• **Aim**
Copy the text of every entry below word for word, leaving out all pictures.

• **Stored records**

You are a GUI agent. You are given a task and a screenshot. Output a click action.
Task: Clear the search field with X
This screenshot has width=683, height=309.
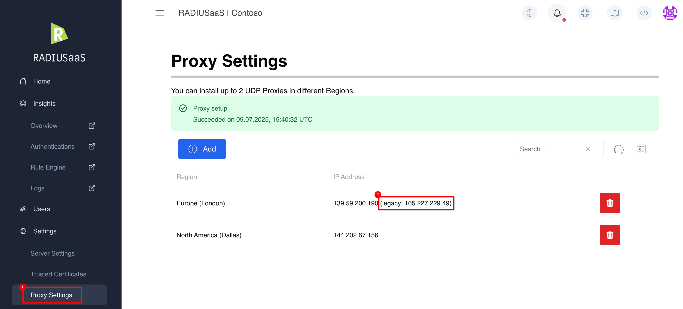(x=588, y=149)
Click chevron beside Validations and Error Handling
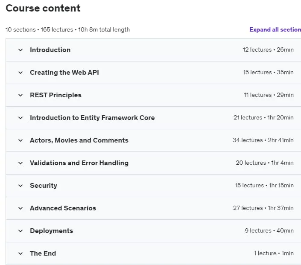 20,163
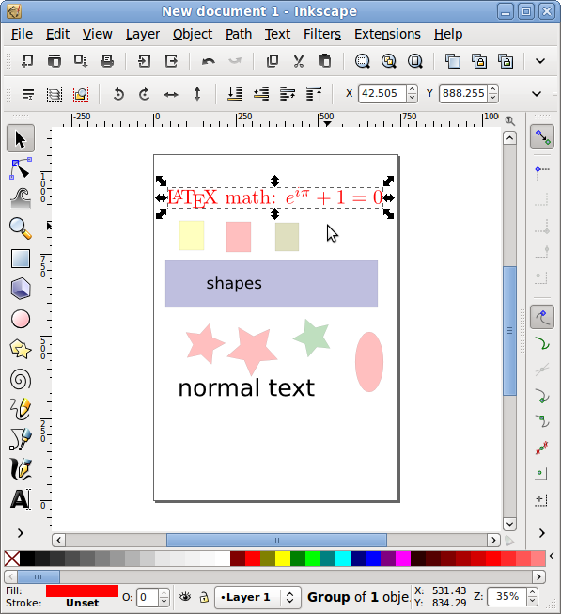561x614 pixels.
Task: Pick the yellow swatch from palette
Action: pos(283,559)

• **Answer for the task**
You are a GUI agent. You are given a task and a screenshot. Output a click action.
Task: Clear the search field with X
This screenshot has width=683, height=309.
(x=588, y=149)
Click chevron beside Validations and Error Handling
 20,163
561x614 pixels.
Task: Pick the yellow swatch from palette
Action: pos(283,559)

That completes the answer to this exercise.